[YOUR GOAL]
Could you return, exactly as written, only the lines from the one holding "Instruction: Expand the" through the final line of the records below?

[TASK DATA]

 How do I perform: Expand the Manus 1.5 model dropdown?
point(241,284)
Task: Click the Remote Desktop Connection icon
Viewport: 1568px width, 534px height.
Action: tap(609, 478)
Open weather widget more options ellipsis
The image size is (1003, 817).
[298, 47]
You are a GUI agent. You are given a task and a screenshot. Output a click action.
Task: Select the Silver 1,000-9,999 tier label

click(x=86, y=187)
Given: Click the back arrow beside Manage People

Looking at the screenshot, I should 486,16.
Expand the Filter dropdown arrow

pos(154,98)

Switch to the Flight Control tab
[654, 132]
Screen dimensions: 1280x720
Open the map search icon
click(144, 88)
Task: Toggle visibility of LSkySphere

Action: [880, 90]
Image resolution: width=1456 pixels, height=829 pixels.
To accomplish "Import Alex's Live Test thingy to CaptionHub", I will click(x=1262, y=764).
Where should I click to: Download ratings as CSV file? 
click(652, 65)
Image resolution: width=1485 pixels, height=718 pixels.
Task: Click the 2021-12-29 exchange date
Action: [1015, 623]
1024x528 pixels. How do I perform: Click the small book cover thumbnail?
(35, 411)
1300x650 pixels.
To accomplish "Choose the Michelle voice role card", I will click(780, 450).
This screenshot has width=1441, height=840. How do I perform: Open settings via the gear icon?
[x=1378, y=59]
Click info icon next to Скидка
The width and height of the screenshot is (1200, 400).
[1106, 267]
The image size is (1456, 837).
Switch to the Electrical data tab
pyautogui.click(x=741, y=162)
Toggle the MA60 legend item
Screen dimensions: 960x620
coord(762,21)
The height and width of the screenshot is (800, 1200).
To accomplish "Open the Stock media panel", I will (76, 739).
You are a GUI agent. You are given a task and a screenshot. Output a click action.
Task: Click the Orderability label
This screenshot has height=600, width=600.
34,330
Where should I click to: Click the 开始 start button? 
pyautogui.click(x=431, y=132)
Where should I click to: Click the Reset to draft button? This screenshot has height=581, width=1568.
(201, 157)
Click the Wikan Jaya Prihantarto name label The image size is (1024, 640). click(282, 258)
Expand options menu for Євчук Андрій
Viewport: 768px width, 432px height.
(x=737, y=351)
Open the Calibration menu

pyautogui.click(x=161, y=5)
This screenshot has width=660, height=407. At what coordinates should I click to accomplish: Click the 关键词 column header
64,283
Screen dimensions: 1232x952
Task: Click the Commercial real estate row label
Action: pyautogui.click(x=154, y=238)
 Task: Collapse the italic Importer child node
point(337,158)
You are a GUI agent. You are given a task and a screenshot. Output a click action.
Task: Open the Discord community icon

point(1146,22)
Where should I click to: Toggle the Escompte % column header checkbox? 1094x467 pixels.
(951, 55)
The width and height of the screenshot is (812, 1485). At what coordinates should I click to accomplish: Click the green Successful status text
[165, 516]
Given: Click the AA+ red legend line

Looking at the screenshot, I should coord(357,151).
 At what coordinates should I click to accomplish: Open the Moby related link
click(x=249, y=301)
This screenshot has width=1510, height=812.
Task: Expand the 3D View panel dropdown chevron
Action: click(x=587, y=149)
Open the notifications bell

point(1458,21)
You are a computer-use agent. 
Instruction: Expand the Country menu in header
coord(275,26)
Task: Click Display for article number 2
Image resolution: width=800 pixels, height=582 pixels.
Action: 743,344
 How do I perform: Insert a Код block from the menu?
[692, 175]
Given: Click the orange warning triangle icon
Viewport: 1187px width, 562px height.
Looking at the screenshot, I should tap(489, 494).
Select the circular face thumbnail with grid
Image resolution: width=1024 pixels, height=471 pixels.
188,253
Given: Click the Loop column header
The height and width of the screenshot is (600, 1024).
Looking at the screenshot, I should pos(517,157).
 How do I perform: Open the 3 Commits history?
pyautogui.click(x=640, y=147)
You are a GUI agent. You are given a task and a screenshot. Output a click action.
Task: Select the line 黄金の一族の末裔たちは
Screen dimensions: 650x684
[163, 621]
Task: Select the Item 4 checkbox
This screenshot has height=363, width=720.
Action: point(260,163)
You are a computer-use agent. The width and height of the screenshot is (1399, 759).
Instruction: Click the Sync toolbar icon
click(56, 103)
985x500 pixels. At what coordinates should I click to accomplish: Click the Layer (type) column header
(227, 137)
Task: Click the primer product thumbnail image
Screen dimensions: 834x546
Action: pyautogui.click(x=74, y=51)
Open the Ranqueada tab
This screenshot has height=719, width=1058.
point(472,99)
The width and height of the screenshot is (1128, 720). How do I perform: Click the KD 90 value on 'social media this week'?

[RESPONSE]
Instruction: Expand the Country menu in header
coord(275,26)
Task: Click Display for article number 2
Image resolution: width=800 pixels, height=582 pixels.
Action: 743,344
 How do I perform: Insert a Код block from the menu?
[692, 175]
Given: Click the orange warning triangle icon
Viewport: 1187px width, 562px height.
Looking at the screenshot, I should tap(489, 494).
Select the circular face thumbnail with grid
Image resolution: width=1024 pixels, height=471 pixels.
188,253
Given: Click the Loop column header
The height and width of the screenshot is (600, 1024).
Looking at the screenshot, I should pos(517,157).
 How do I perform: Open the 3 Commits history?
pyautogui.click(x=640, y=147)
You are a GUI agent. You are given a task and a screenshot. Output a click action.
Task: Select the line 黄金の一族の末裔たちは
Screen dimensions: 650x684
[163, 621]
Task: Select the Item 4 checkbox
This screenshot has height=363, width=720.
Action: point(260,163)
You are a computer-use agent. The width and height of the screenshot is (1399, 759).
Instruction: Click the Sync toolbar icon
click(56, 103)
985x500 pixels. At what coordinates should I click to accomplish: Click the Layer (type) column header
(227, 137)
Task: Click the primer product thumbnail image
Screen dimensions: 834x546
Action: pyautogui.click(x=74, y=51)
Open the Ranqueada tab
This screenshot has height=719, width=1058.
point(472,99)
The width and height of the screenshot is (1128, 720). How do I perform: Click the KD 90 value on 'social media this week'?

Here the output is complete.